YouTube Memulihkan Akun yang Diblokir Terkait Aturan Covid-19 dan Pemilu AS 2020
YouTube, salah satu platform video terbesar di dunia dengan lebih dari 2 miliar pengguna, kini mengambil langkah untuk memulihkan akun-akun yang sebelumnya diblokir. Langkah ini mencakup konten yang terkait aturan terkait pandemi dan isu misinformasi dalam Pemilu AS 2020. Keputusan ini dilakukan setelah perusahaan menghadapi tekanan dari pemerintahan Presiden Joe Biden.
Pengacara Alphabet, perusahaan induk YouTube, memberikan informasi tersebut kepada Komite Kehakiman DPR AS. Mereka mengungkap bahwa selama masa pandemi, YouTube melakukan pembatasan ketat terhadap konten yang bertentangan dengan otoritas kesehatan. Hal ini termasuk menghapus konten tentang vaksin, penularan, dan perawatan. Selain itu, platform ini juga melarang klaim kecurangan dalam Pilpres 2020 yang disahkan oleh Joe Biden.
Beberapa tokoh yang dilarang karena menyampaikan kritik terhadap pemilu dan pandemi termasuk Wakil Direktur FBI saat ini, Dan Bongino, serta mantan Menteri Kesehatan dan Layanan Kemanusiaan, Robert F. Kennedy. Meskipun kebijakan ini kemudian dicabut, YouTube tetap mempertahankan larangan-larangan tersebut selama beberapa waktu.
Alphabet kemudian mengumumkan bahwa platformnya akan mengizinkan konten kreator yang diblokir melalui mekanisme “mengajukan permohonan pemulihan”. Daniel Donovan, pengacara yang mewakili Alphabet, menjelaskan bahwa Pedoman Komunitas YouTube kini memungkinkan konten yang lebih beragam terkait Covid dan integritas pemilu. Perusahaan menegaskan komitmennya terhadap kebebasan berekspresi dengan memberikan kesempatan bagi semua kreator untuk kembali bergabung dengan platform.
Kebijakan ini hanya mencakup akun-akun yang diblokir karena masalah terkait Covid dan pelanggaran pemilu 2020. Namun, tidak ada penjelasan jelas tentang akun mana yang memenuhi syarat atau kapan akun tersebut dapat kembali. Alphabet juga mengakui bahwa YouTube pernah menghadapi tekanan dari pemerintahan Biden untuk menghapus unggahan yang sebenarnya tidak melanggar aturan.
Layanan milik Google ini kemudian menyebut intervensi pemerintah AS saat itu sebagai “tidak dapat diterima dan salah”. Alphabet menegaskan bahwa perusahaan konsisten menentang upaya tersebut atas dasar kebebasan berbicara.
Saat ini, pemerintahan Trump sedang melakukan penyelidikan apakah perusahaan teknologi membatasi kebebasan berbicara atas permintaan Biden. Trump sebelumnya menuduh raksasa media sosial membungkam suara-suara konservatif yang kritis terhadap karantina wilayah dan vaksin.

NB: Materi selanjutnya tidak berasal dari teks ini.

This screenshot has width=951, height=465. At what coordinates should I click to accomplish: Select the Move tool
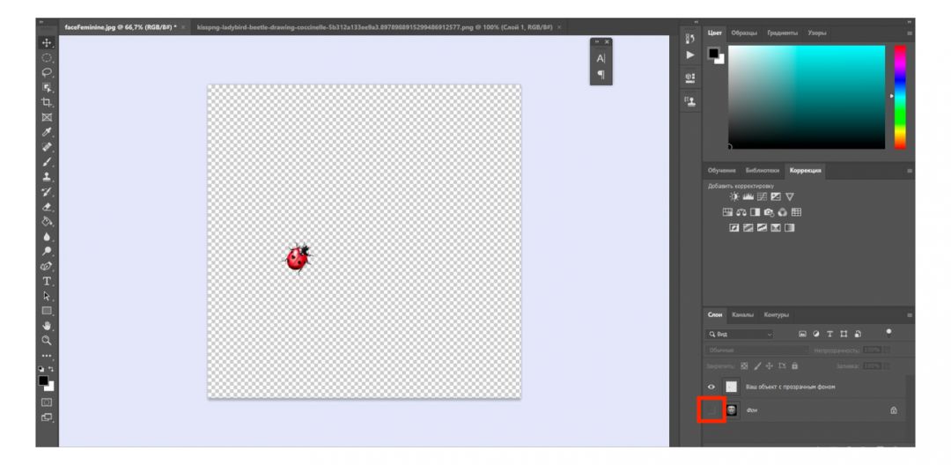click(47, 42)
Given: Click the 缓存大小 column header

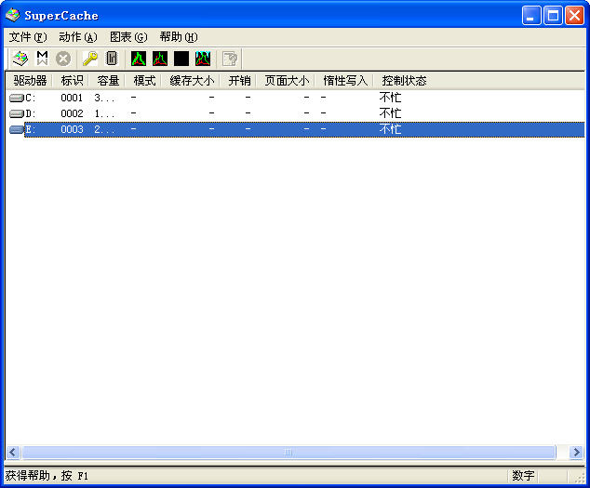Looking at the screenshot, I should pos(192,81).
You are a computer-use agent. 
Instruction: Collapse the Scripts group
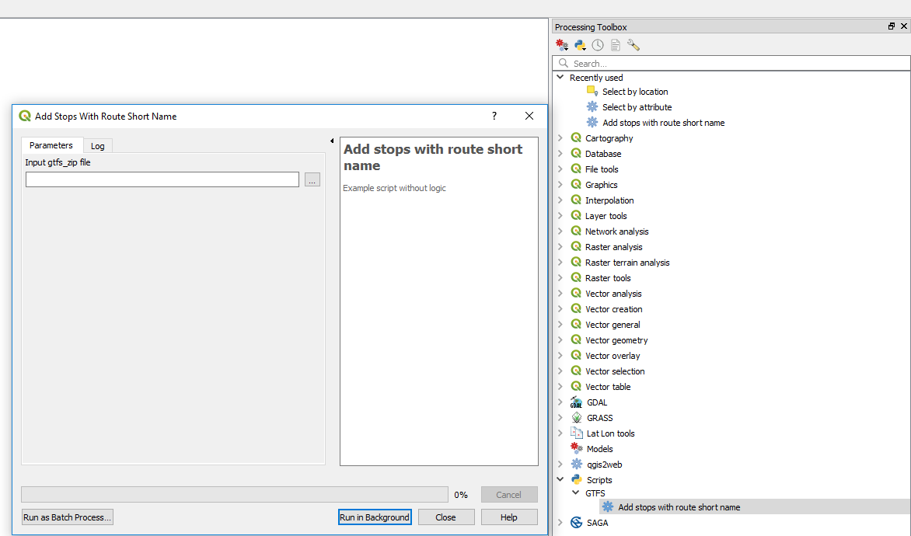[560, 480]
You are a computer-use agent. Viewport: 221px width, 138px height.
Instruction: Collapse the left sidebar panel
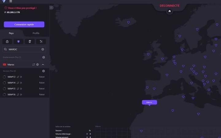click(x=51, y=8)
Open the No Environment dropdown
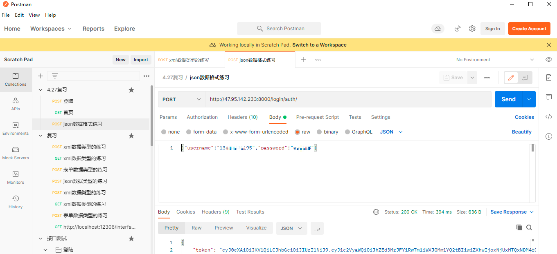This screenshot has height=254, width=557. tap(495, 60)
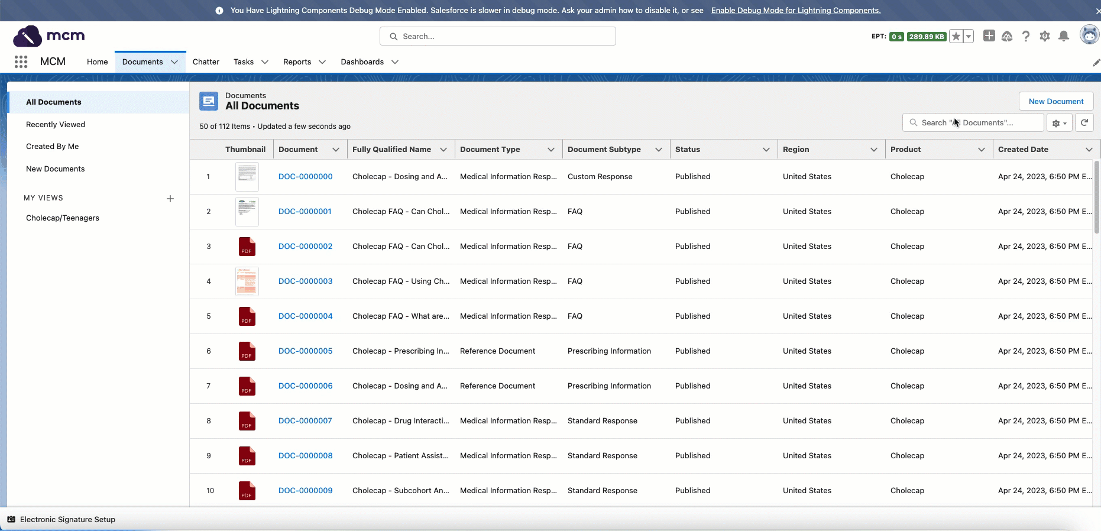Click the Trailhead guidance icon
Image resolution: width=1101 pixels, height=531 pixels.
pos(1007,36)
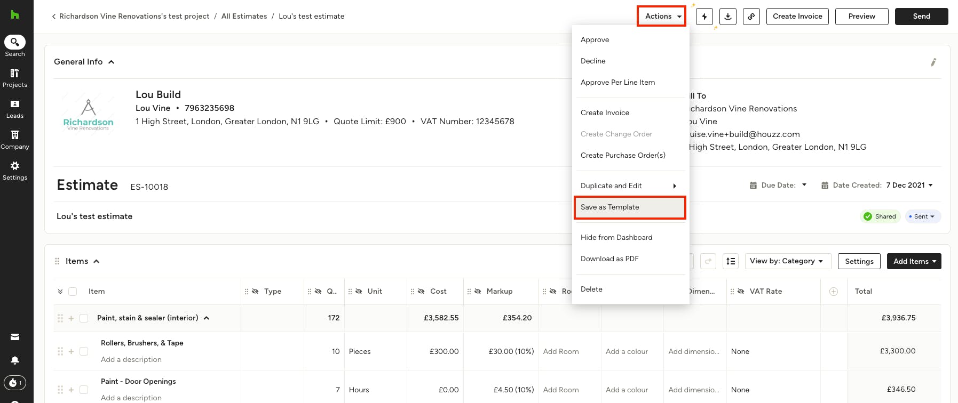Check the Rollers, Brushers, & Tape row checkbox
The width and height of the screenshot is (958, 403).
click(84, 351)
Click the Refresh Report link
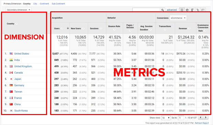 point(202,123)
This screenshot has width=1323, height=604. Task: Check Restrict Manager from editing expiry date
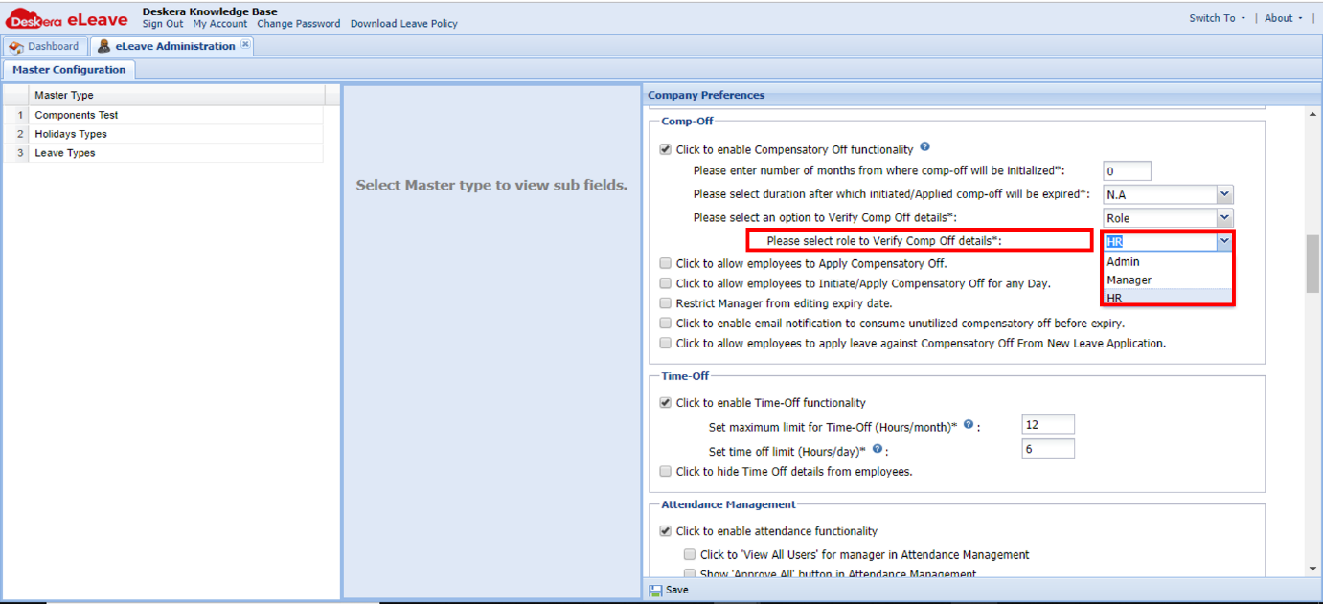point(665,302)
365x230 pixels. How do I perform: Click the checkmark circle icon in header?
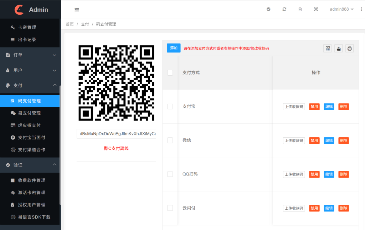(268, 9)
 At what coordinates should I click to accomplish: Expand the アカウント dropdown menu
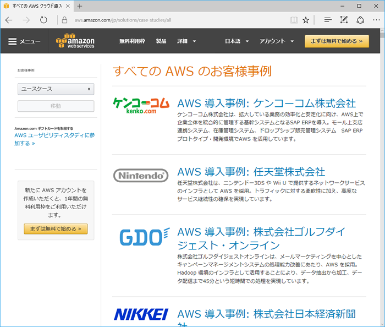click(277, 41)
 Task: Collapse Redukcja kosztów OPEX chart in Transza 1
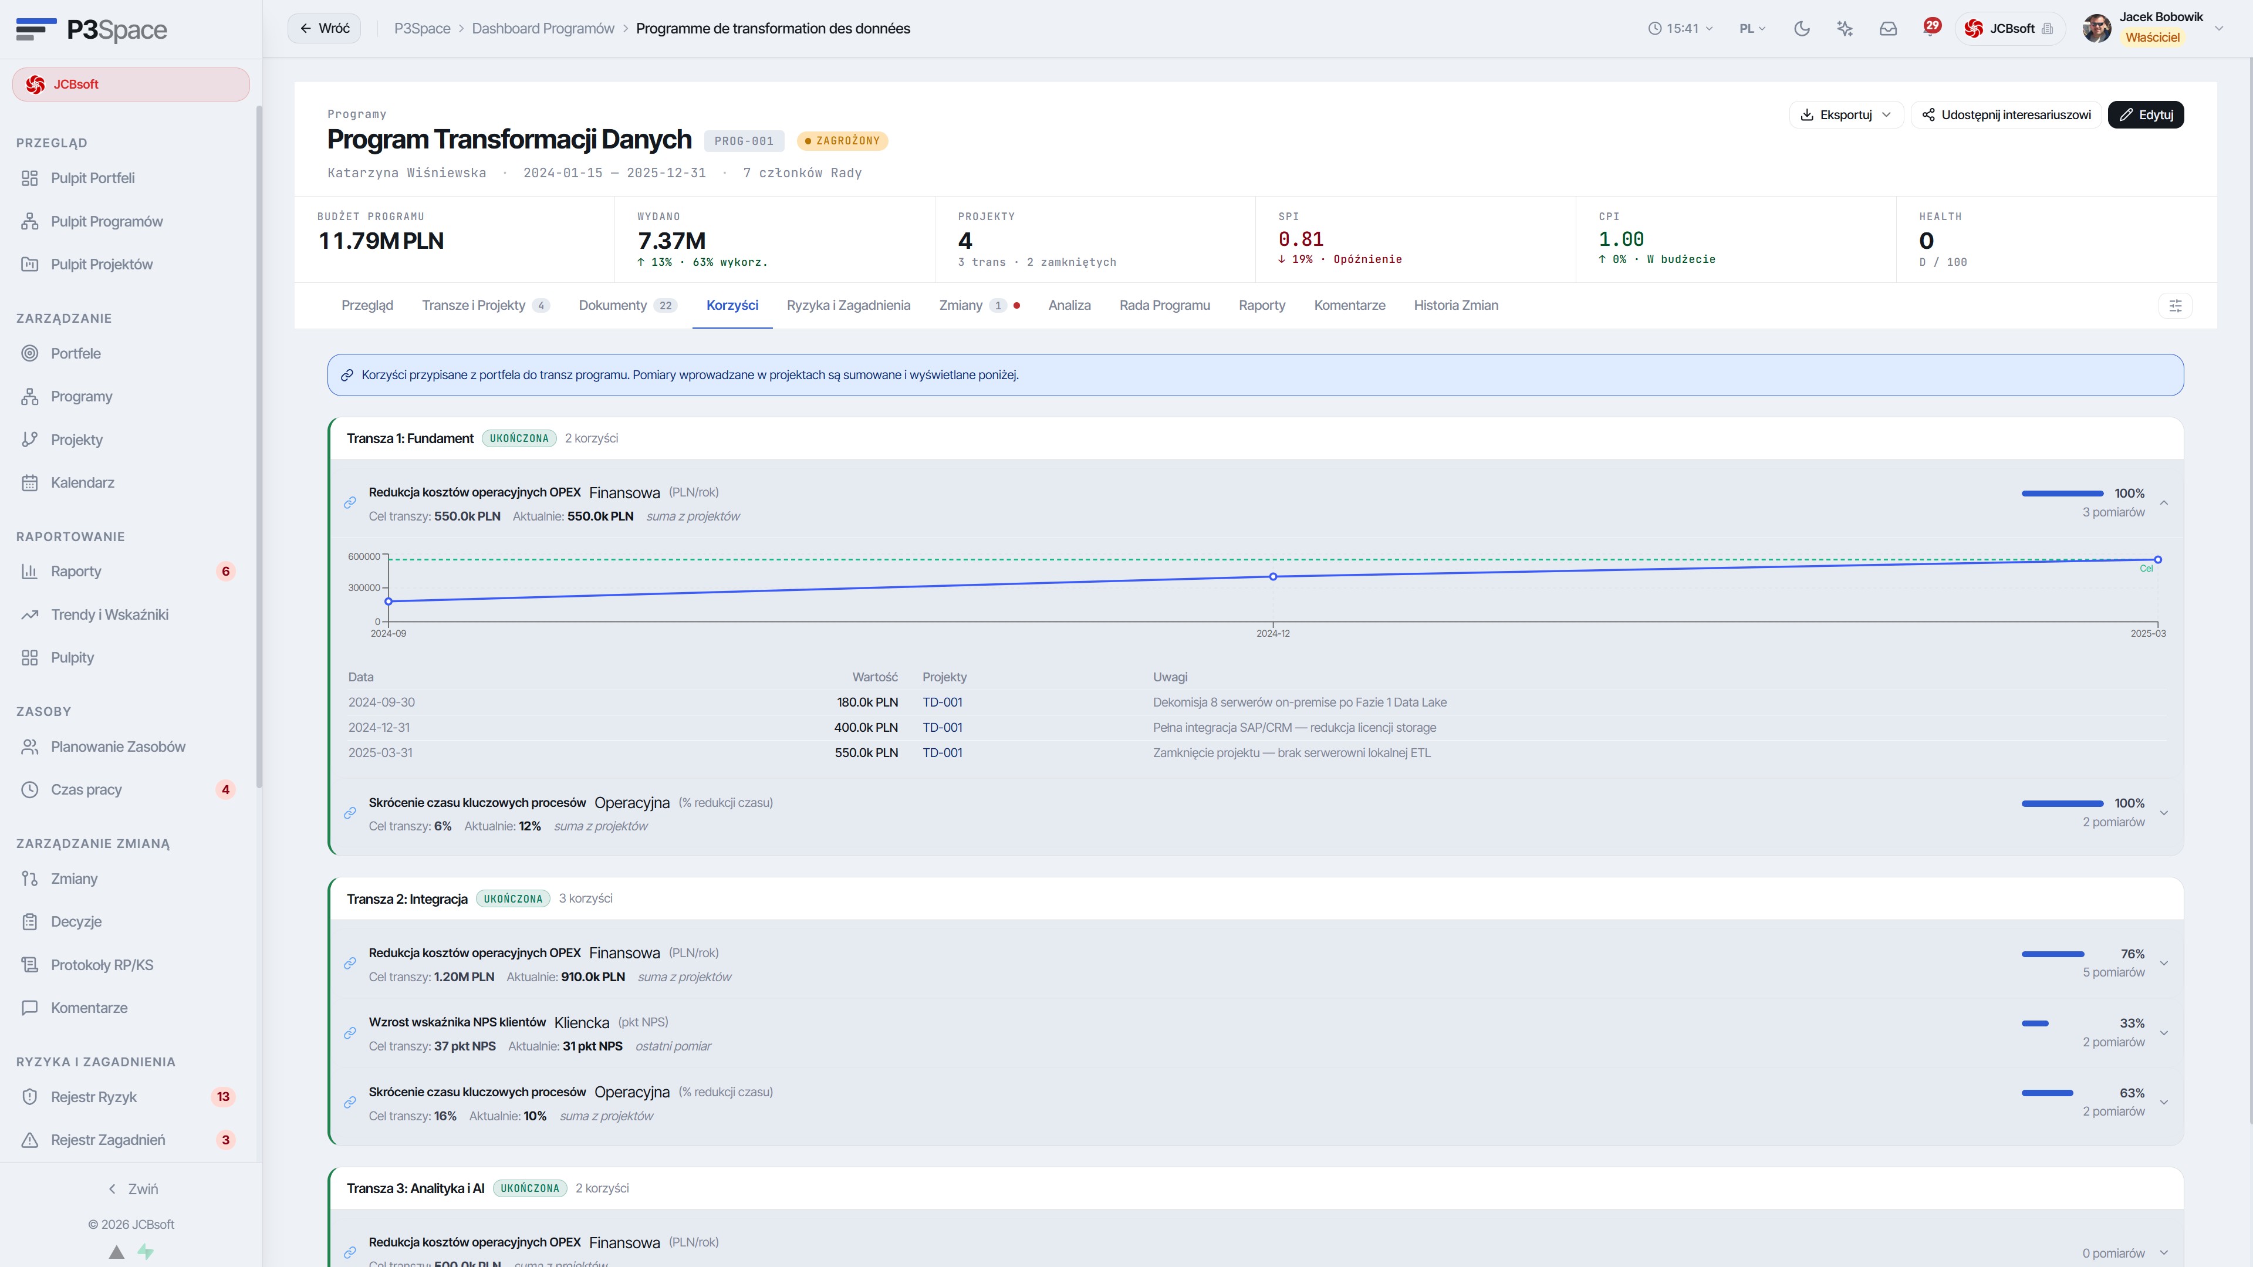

Sejak Trump kembali menjabat, platform-platform besar kembali melonggarkan aturan, menghentikan program pengecekan fakta, dan menambahkan catatan komunitas. Meta dan platform X milik Elon Musk juga telah mengambil langkah serupa.
Ketua DPR AS Jim Jordan memuji langkah Alphabet terkait X dan menyebutnya sebagai “kemenangan dalam perang melawan sensor”. Ia menyatakan bahwa tidak akan ada lagi yang memberi tahu rakyat Amerika apa yang harus dipercaya atau tidak dipercaya.